So I decided on three writers that I might be able to option their material and get some producer, or myself as producer, and then get some writer to do a screenplay on it, and maybe make a movie.

And so the three projects were “Do Androids Dream of Electric Sheep,” “Naked Lunch” and a collection of Bukowski. Which, in 1975, forget it — I mean, that was nuts. Hollywood would not touch any of that, but I was looking for something commercial, and I thought that all of these things were coming.

There would be no Blade Runner if there was no Ray Bradbury. I couldn’t find Philip K. Dick. His agent didn’t even know where he was. And so I gave up.

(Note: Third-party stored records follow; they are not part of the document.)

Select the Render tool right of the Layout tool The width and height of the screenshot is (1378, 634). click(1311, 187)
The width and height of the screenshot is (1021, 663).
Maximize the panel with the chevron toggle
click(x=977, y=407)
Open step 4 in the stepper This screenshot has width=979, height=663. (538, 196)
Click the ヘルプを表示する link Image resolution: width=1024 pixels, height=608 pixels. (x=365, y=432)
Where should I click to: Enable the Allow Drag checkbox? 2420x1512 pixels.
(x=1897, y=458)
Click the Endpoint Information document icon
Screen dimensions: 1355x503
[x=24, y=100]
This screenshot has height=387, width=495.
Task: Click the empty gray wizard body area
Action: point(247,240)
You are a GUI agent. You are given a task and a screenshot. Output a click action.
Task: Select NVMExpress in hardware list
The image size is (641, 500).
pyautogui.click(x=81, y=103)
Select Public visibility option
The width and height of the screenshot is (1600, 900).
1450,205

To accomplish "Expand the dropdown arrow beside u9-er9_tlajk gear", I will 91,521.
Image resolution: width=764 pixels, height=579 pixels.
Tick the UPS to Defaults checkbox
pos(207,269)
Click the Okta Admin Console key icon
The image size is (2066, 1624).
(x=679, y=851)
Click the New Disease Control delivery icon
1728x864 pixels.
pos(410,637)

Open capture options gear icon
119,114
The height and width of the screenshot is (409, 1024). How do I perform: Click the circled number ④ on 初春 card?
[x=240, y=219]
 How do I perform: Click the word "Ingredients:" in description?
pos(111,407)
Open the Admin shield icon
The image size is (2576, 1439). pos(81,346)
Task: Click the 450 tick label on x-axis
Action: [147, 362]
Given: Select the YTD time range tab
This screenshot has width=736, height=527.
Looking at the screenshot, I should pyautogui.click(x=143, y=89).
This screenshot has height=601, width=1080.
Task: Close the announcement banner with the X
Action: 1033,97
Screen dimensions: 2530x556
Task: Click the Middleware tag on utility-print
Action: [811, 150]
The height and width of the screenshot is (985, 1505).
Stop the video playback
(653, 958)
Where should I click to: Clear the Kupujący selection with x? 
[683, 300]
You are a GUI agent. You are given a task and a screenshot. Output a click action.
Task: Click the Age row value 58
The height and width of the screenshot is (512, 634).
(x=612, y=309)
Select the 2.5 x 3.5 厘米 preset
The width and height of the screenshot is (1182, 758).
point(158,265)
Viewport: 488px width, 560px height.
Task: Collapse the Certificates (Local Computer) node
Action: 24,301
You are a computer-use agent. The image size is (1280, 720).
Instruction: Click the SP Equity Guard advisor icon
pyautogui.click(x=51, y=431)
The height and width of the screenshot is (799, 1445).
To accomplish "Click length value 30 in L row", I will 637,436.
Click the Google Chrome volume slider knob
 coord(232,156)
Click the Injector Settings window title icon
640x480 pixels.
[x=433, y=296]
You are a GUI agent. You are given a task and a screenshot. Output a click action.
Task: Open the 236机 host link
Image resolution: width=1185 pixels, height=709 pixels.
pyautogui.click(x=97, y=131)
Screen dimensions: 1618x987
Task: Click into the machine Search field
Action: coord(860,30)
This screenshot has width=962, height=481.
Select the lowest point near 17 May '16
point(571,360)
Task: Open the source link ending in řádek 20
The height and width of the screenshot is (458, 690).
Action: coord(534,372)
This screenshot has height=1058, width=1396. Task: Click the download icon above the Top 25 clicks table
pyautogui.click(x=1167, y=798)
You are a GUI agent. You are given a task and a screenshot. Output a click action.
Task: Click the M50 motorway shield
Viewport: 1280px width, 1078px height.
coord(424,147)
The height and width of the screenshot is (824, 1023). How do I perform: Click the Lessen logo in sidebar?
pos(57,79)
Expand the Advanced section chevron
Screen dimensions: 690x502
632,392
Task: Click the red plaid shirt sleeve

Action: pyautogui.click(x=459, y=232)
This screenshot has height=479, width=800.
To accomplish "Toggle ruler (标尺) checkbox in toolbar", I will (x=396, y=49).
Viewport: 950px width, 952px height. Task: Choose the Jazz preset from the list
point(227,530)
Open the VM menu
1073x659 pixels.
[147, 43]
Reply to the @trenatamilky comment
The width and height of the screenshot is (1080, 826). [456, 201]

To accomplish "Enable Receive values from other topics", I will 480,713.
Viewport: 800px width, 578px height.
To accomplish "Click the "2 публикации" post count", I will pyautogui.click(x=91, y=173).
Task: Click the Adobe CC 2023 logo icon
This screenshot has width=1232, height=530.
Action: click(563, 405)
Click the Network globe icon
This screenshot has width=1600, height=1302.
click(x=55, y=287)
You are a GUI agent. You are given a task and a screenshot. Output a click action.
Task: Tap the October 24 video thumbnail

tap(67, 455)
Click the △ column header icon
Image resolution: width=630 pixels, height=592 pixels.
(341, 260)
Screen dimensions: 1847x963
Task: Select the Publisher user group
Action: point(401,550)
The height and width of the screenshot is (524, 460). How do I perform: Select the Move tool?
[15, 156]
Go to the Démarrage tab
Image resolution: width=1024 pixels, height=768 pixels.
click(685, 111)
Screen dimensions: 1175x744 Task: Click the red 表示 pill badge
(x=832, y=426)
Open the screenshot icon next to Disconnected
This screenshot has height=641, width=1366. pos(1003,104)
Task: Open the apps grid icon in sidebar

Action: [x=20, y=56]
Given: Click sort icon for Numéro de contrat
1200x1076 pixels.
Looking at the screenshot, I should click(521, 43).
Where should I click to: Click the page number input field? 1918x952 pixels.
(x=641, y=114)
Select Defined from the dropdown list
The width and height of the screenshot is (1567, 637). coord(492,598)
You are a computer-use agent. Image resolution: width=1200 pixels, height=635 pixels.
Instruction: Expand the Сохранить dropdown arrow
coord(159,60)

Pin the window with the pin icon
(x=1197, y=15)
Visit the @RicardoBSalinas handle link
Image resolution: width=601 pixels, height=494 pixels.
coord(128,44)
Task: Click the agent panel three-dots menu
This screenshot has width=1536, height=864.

I was walking down the street and I ran into Bradbury — he directed a play that I was going to do as an actor, so we know each other, but he yelled “hi” — and I’d forgot who he was.

So at my girlfriend Barbara Hershey’s urging — I was with her at that moment — she said, “Talk to him! That guy really wants to talk to you,” and I said “No, fuck him,” and keep walking.

But then I did, and then I realized who it was, and I thought, “Wait, he’s in that realm, maybe he knows Philip K. Dick.” I said, “You know a guy named—” “Yeah, sure — you want his phone number?”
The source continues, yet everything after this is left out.